Desde el inicio queda claro que lo que busca la representación es provocar al espectador, mostrando una verdad cruda y “desnuda”. Vivimos en una sociedad hipócrita que es capaz de sacar lo peor de nosotros e incluso llegar a destruirnos. Poniendo en escena la visceralidad de sentimientos tóxicos, como la ambición y la envidia, nos muestra los daños colaterales de la violencia existente en el mundo en el que vivimos: la guerra y sus consecuencias, la violencia machista y la degradación del ser humano en general.

Otelo

Aunque es Otelo el protagonista, el eje central de la acción es la ambición sin límites de Yago (literalmente el eje del mal), ya que esta será su impulso para avanzar sin escrúpulos en busca de aquello que codicia. Es de hecho Yago quien se encarga de portar la moraleja final de la obra: quienes llegan a lo más a alto son los que tienen menos escrúpulos, y a la vez los que configuran el mundo en el que vivimos. Mientras tanto “nosotros” nos resignamos a ser devorados por él como perros a merced de la condescendencia de nuestros amos. Siempre mirando hacia otro lado para convertirnos en cómplices de una verdad que no nos gusta.

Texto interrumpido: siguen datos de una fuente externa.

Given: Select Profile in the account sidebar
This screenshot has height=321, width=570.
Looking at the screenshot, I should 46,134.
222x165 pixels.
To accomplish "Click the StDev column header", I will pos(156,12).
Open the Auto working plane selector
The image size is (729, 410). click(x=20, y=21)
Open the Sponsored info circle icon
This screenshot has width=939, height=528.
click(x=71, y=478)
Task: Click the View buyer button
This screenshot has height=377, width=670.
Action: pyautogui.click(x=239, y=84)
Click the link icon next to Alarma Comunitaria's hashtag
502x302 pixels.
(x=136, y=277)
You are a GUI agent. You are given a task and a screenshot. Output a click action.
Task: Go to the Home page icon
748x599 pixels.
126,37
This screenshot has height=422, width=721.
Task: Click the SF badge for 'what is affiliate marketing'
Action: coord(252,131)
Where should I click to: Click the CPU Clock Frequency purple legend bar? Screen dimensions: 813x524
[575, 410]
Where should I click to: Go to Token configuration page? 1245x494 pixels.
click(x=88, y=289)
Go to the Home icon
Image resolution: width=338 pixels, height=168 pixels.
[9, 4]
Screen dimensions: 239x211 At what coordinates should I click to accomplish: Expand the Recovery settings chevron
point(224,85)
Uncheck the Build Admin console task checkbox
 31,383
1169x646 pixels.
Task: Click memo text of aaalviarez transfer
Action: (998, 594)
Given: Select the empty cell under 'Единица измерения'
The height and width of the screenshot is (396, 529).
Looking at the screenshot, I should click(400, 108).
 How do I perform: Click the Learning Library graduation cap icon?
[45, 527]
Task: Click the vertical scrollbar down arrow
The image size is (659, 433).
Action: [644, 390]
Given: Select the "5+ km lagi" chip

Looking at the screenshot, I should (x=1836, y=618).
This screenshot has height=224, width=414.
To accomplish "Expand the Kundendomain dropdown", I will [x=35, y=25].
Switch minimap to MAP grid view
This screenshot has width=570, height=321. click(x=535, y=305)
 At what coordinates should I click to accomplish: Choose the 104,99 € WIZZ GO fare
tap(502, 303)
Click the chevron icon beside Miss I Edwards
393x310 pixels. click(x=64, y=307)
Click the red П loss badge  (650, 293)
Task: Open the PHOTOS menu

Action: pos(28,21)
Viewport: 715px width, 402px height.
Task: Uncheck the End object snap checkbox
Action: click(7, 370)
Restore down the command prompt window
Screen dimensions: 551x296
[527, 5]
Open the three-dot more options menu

La representación elimina todo tipo de artificio innecesario para darle el protagonismo a las pasiones y los conflictos de los personajes, que son las que deben destacar. Así evita desviar al espectador del mensaje que pretenden transmitir y tan solo se echa mano de material audiovisual como medio para conseguir articularlo.

En resumen, lo mejor de la obra es que trasciende al tiempo y al espacio, mostrando ese mundo que quieren que veamos. Estamos ante una interpretación muy personal del Otelo de Shakespeare que sirve como teatro político o de denuncia, y que los directores usan para contarnos su verdad. Una verdad que sentenciará la representación para quienes no estén de acuerdo ella.